The goal of my group's research in pathogen population genomics is to reveal the evolutionary forces and phenotypic constraints shaping pathogen genomes by developing innovative new statistical methods based on evolutionary theory, population genetics and computational inference. Our ambition is to contribute towards a complete understanding - evolutionary, epidemiological and molecular - as to why bacteria cause disease so that scientists can reduce the global burden of disease by developing more effective strategies for prevention and treatment. For an introduction to recent advances in the rapidly emerging field of bacterial pathogen population genomics, see for example Wilson (2012) PLoS Pathogens 8: e1002874.

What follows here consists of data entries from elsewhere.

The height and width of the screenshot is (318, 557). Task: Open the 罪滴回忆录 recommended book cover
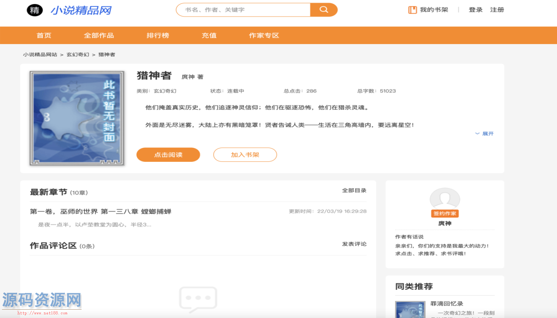point(410,309)
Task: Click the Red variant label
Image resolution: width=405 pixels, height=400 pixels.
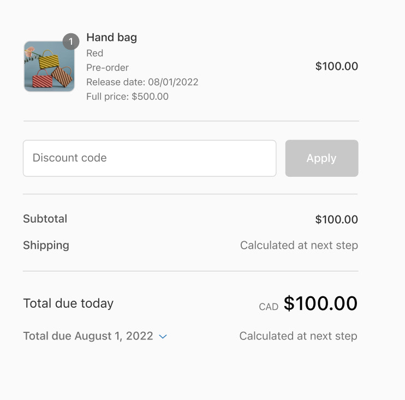Action: (94, 53)
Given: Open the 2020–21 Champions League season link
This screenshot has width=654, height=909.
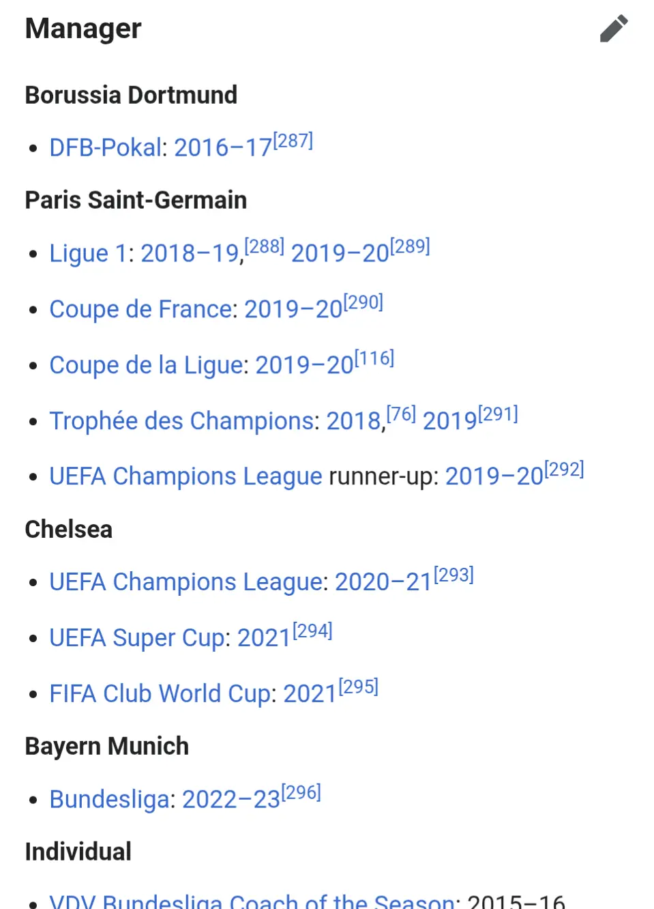Looking at the screenshot, I should (383, 582).
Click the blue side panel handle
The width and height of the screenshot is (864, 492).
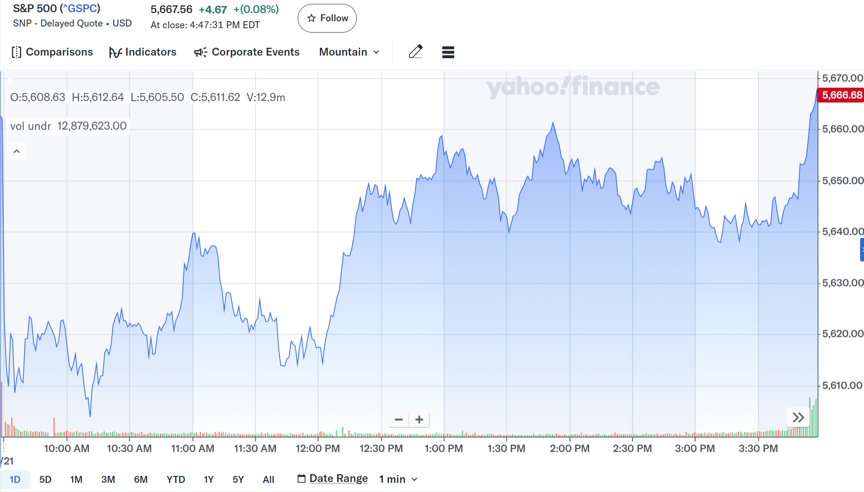click(862, 250)
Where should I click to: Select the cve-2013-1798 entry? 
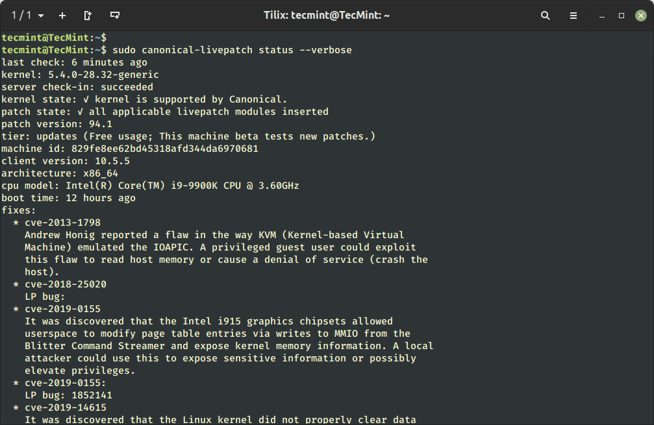tap(65, 222)
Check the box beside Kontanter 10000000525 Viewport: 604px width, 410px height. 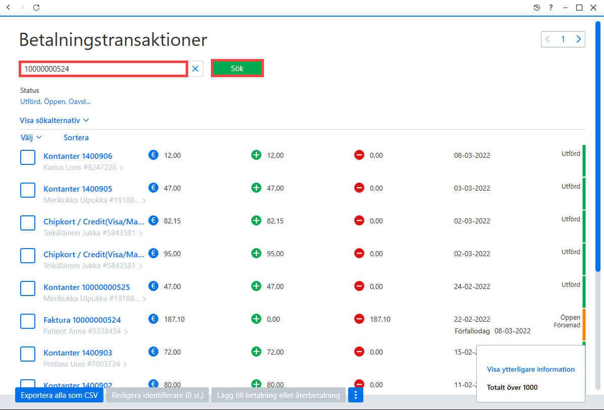coord(28,288)
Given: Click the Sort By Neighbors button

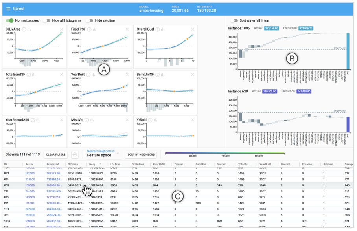Looking at the screenshot, I should pos(141,154).
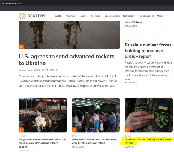Click the lock icon in address bar
Image resolution: width=174 pixels, height=152 pixels.
[3, 3]
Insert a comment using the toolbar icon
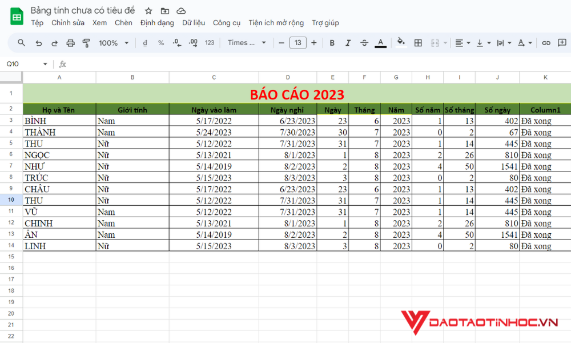Screen dimensions: 571x343 [562, 42]
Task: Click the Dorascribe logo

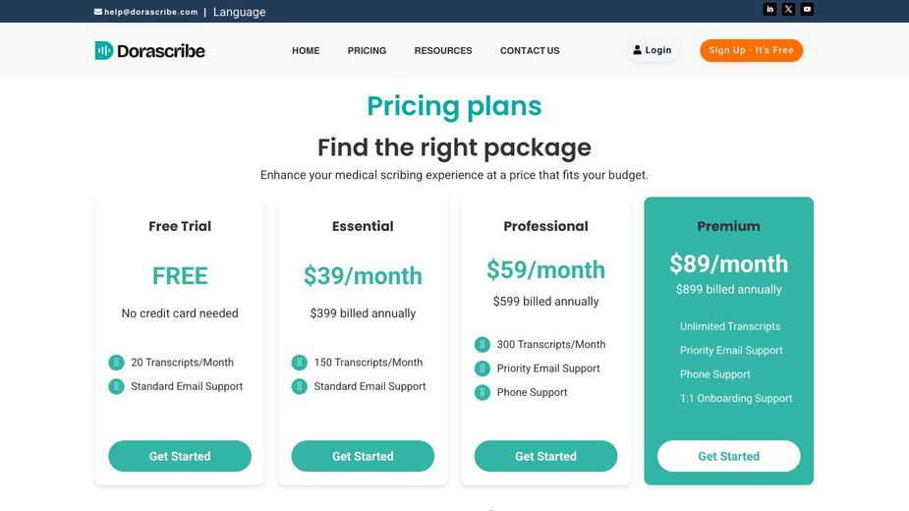Action: pyautogui.click(x=150, y=50)
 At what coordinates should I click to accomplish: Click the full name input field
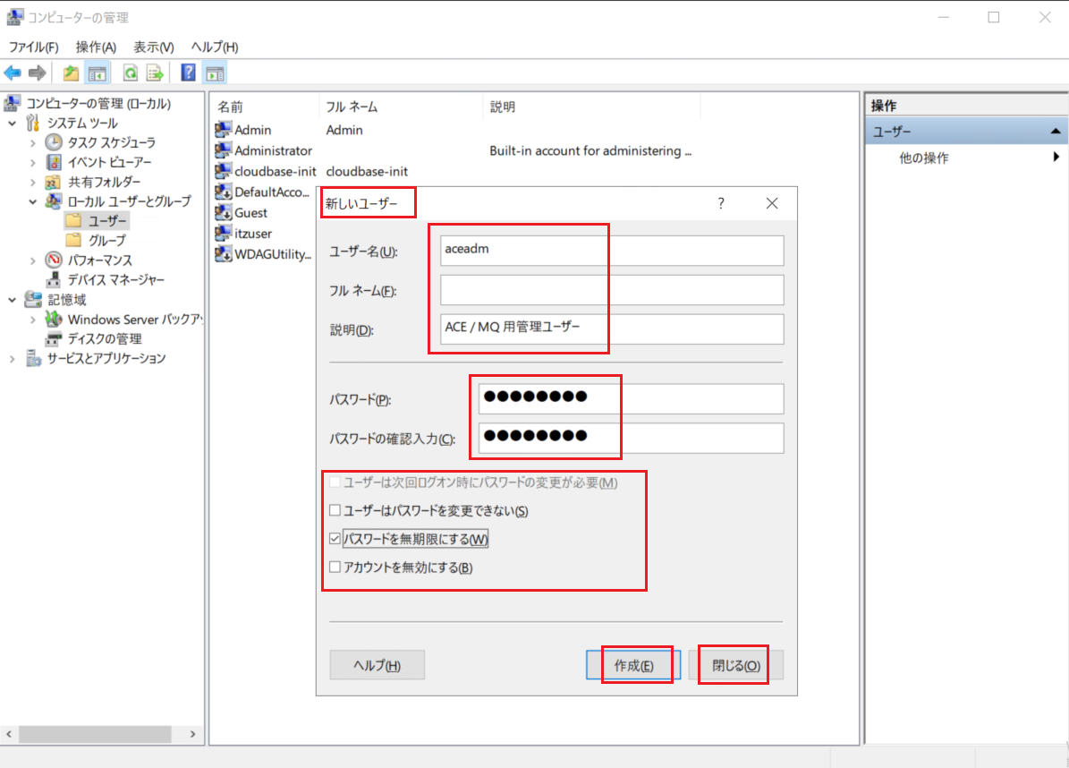tap(612, 290)
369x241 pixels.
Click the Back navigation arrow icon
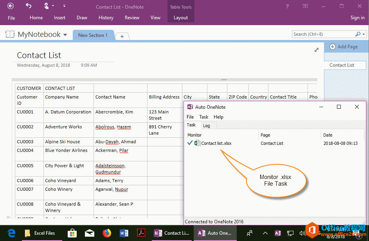(x=10, y=5)
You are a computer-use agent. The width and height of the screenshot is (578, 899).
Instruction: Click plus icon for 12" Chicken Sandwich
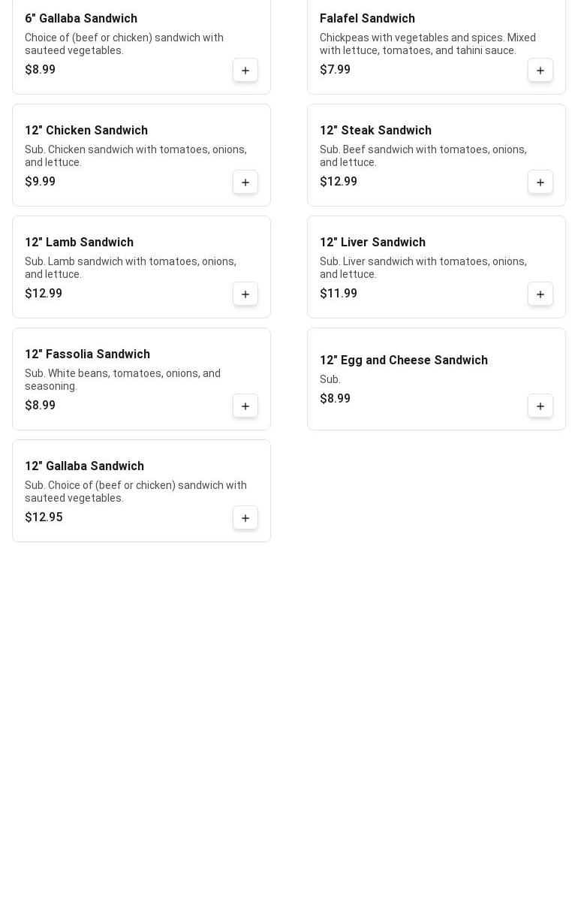point(245,183)
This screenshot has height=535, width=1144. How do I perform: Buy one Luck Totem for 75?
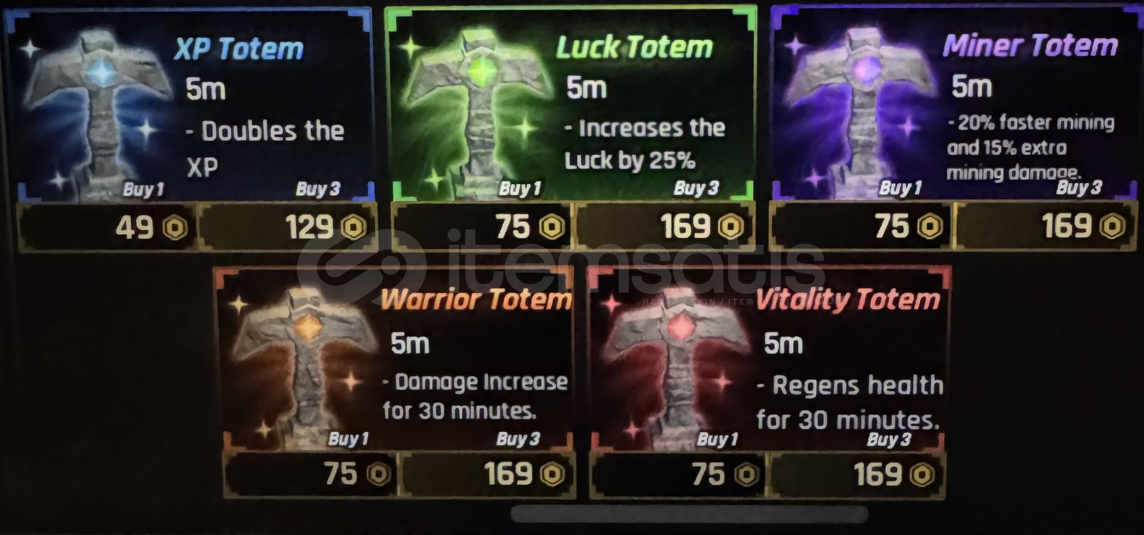tap(482, 227)
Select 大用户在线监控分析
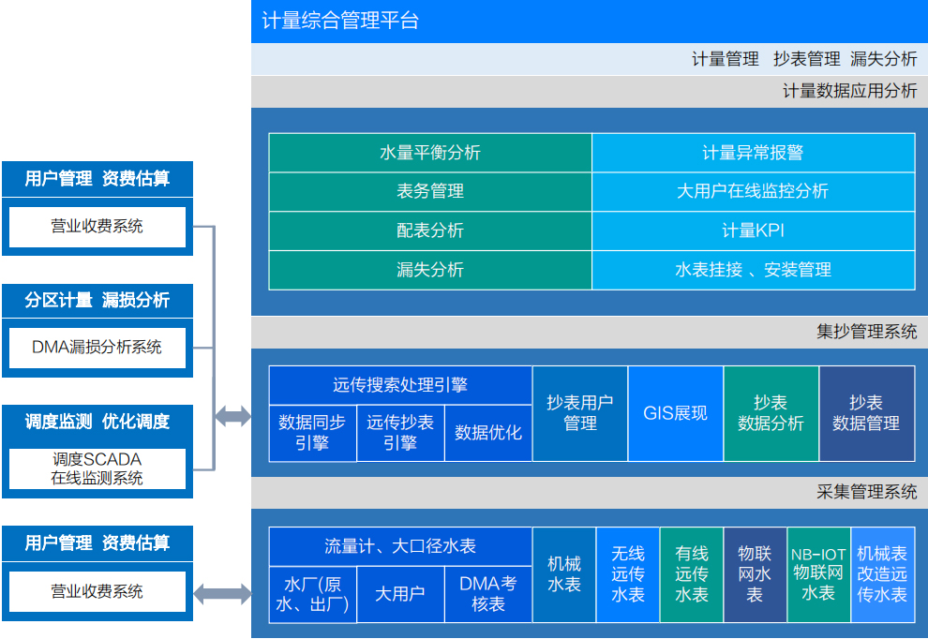This screenshot has height=639, width=928. tap(753, 191)
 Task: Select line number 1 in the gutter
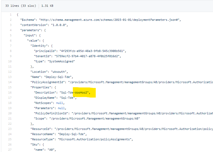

The group recently led a study into the evolutionary changes in the major healthcare-associated pathogen Staphylococcus aureus that accompanied the transition from long-term asymptomatic nasal carriage to an acute invasive bloodstream infection within an individual patient. With a whole genome sequencing approach, we discovered that a significant excess of nonsense mutations occurred in the bacterial population colonizing the patient, suggesting that loss-of-function mutations - known to cause potentially radical changes in bacteria - may be associated with pathogenesis within long-term carriers. For more details see Young et al. (2012) PNAS 109: 4550.
Unearthing evidence of adaptation within the genome can reveal the forces that drive evolutionary change. With Molly Przeworski in Chicago and Gil McVean in Oxford, I have created novel methods - gammaMap and omegaMap - for detecting natural selection in the coding genome both within and between species. These methods have had an impact far beyond just bacteria, revealing insights into the nature of adaptive change in animals, plants and protozoans. The software implementing these methods can be downloaded through this website. For full details of the methods and example applications, see Wilson, Hernandez, Andolfatto and Przeworski (2011) PLoS Genetics 7: e1002395 and Wilson and McVean (2006) Genetics 172: 1411.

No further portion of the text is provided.